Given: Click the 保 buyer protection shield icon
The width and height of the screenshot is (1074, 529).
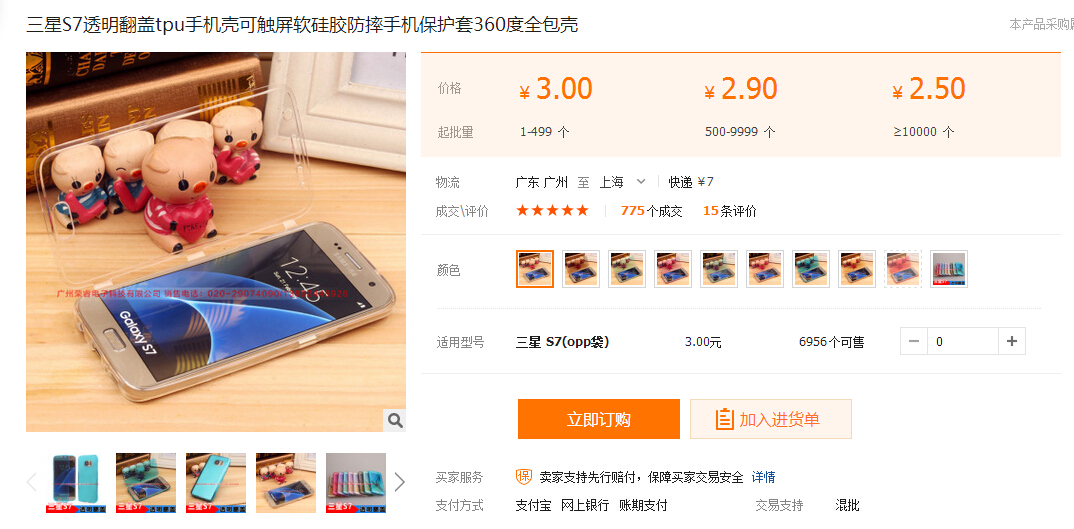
* * *
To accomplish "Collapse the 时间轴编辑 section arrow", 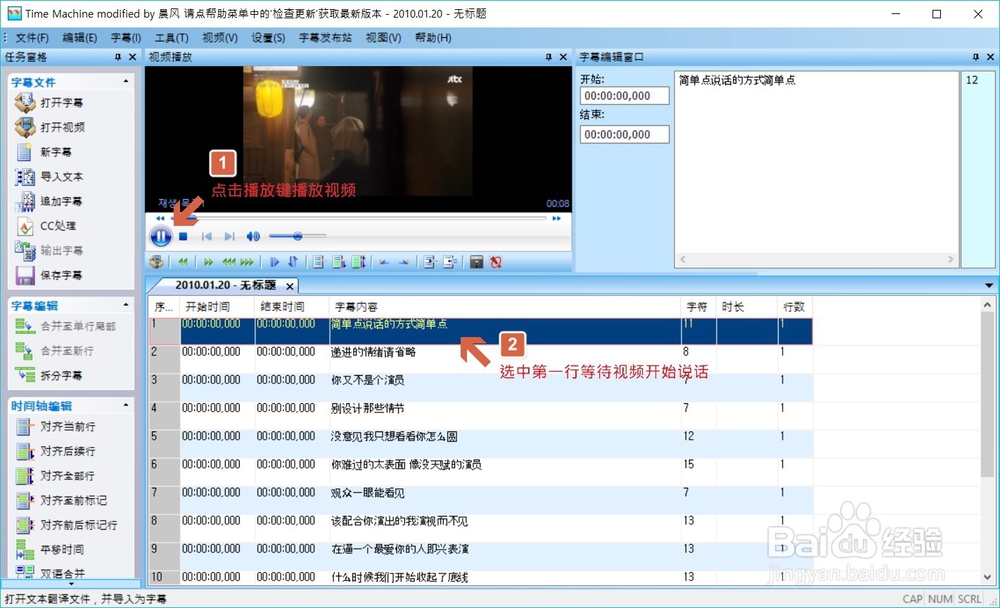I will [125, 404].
* * *
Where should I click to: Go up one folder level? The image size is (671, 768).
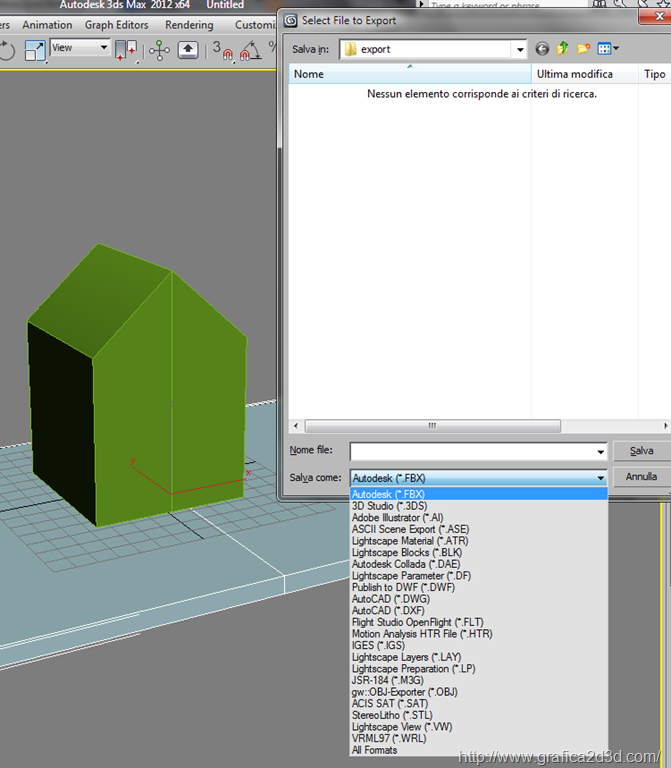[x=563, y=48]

Assignment. Retype the records above, but only those lines that fall between the line containing "Given: Click the" and the line containing "The width and", with both of those lines included, exactly as written.

Task result.
Given: Click the 保 buyer protection shield icon
The width and height of the screenshot is (1074, 529).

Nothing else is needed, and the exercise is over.